=== TEXT TO READ ===
-- BEGIN --

Hadoop Tutorial 3.4 -- Uploading a Java version of WordCount to AWS

From DftWiki

Jump to: navigation, search



This tutorial illustrates how to upload a compiled Java application to S3 and run it on EC2.

Page under construction!

The information presented here was gathered from several places, including

Software prerequisites

You will need these 3 packages for this tutorial

  • Java 1.6, preferably from Sun
  • Hadoop 0.18.
  • The Boto Ruby command line tools


  • Verify that your local computer runs java 1.6. By local computer, I mean any computer that you have access to, including your laptop, beowulf, xgridmac, or even one of the hadoop cluster machines in Ford Hall.
javac -version
If not, download it from sun (http://java.sun.com/javase/downloads/index.jsp) and install it.

Hadoop 0.18

Amazon uses Hadoop 0.18. For this reason, any Hadoop/MapReduce application written in Java should be compiled with the Hadoop 0.18 core libraries.

  • Download hadoop-0.18.3
  • unzip it and install it in the folder of your choice, say hadoop-0.18.3

Amazon Elastic MapReduce Ruby Client

Download the command-line client for creating, describing, and terminating Job Flows on the Amazon Elastic MapReduce platform: http://developer.amazonwebservices.com/connect/entry.jspa?externalID=2264&categoryID=266

  • Follow the directions from the Ruby client Web page. You may have to install ruby if it is not installed on your computer.
  • You need to setup a credential file so that your Ruby client can issue command to AWS in your name. Use emacs or your favorite editor and create a file called credentials.json in the directory where you will have unzipped the ruby client.
   "access_id":   "insert your aws access id here",
   "private_key": "insert your aws secret access key here",
   "keypair":     "insert the name of your amazon ec2 keypair here",
   "log_uri":     "insert the name of a bucket in s3 to place logs from your job"
  • Use the AWS console to locate the different information requested. The log_uri string should be something of the form s3://yourfoldername//logs/.

The Java WordCount Program

Does not quite work... Some debugging required...
  • On your local machine, create a temporary directory where you are going to compile the java program. Let's call it temp and create it in the hadoop-0.18.3 directory.
 cd hadoop-0.18.3  
 mkdir temp
 cd temp
  • copy the demo Java program that comes with hadoop
 cp ../src/examples/org/apache/hadoop/examples/WordCount.java .

-- END --

=== LIST OF TASKS ===
1: In the Hadoop WordCount tutorial, transcribe the passage that begins at the words "Download the command-line" and stops after the words "the ruby client.".
2: What is the name of the credentials file that the Hadoop WordCount tutorial says to create for the Ruby client?
3: Write the next part of the Hadoop WordCount tutorial, picking up after its last line.

=== SOURCE DATA ===
-- BEGIN --

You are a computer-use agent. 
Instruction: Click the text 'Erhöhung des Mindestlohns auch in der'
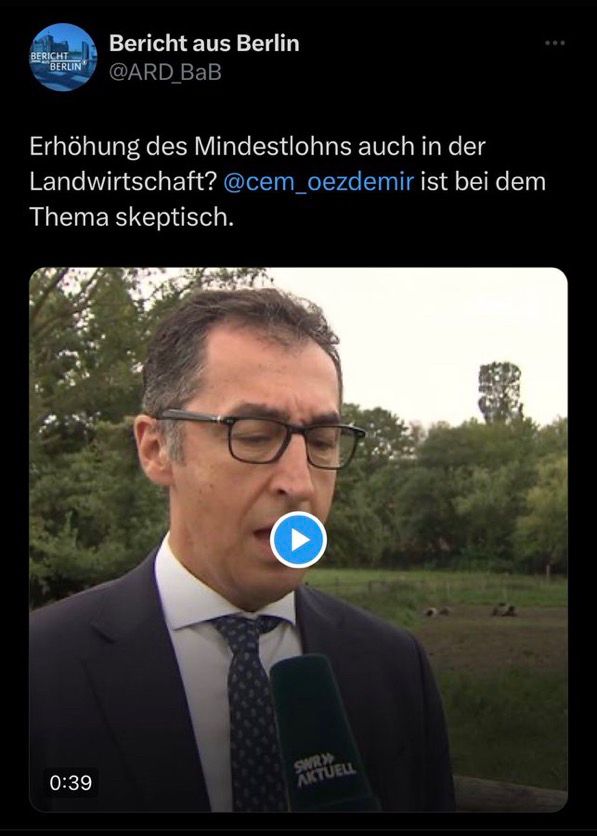[x=257, y=147]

-- END --

=== SOLVED PROBLEMS ===
1:
Download the command-line client for creating, describing, and terminating Job Flows on the Amazon Elastic MapReduce platform: http://developer.amazonwebservices.com/connect/entry.jspa?externalID=2264&categoryID=266

  • Follow the directions from the Ruby client Web page. You may have to install ruby if it is not installed on your computer.
  • You need to setup a credential file so that your Ruby client can issue command to AWS in your name. Use emacs or your favorite editor and create a file called credentials.json in the directory where you will have unzipped the ruby client.

2: credentials.json

3:
  • Edit the WordCount.java and change the package to something simpler:
 /* package org.apache.hadoop.examples; */
 package org.myorg;
  • Create a directory for the classes to be created:
 mkdir wordcount_classes
  • Compile the WordCount.java program
 javac -classpath ../hadoop-0.18.3-core.jar -d wordcount_classes WordCount.java
  • Create a java archive for distribution
 jar -cvf wordcount.jar -C wordcount_classes/ .           (don't forget the dot at the end!)
  • Upload the wordcount.jar program to your S3 folder.
  • Create a new job-flow and launch the job
 elastic-mapreduce --create --alive
 Created job flow j-2RWSYENM3ILIM

 elastic-mapreduce --jobflow j-2RWSYENM3ILIM  --jar s3://dft/prog/wordcount.jar --arg s3://dft/data/ --arg s3://dft/output/ 
  • Switch to the AWS console and refresh it. Observe that you have a new job running.
  • Currently ends with errors:
  • controller
2010-03-19T02:57:45.842Z INFO Fetching jar file.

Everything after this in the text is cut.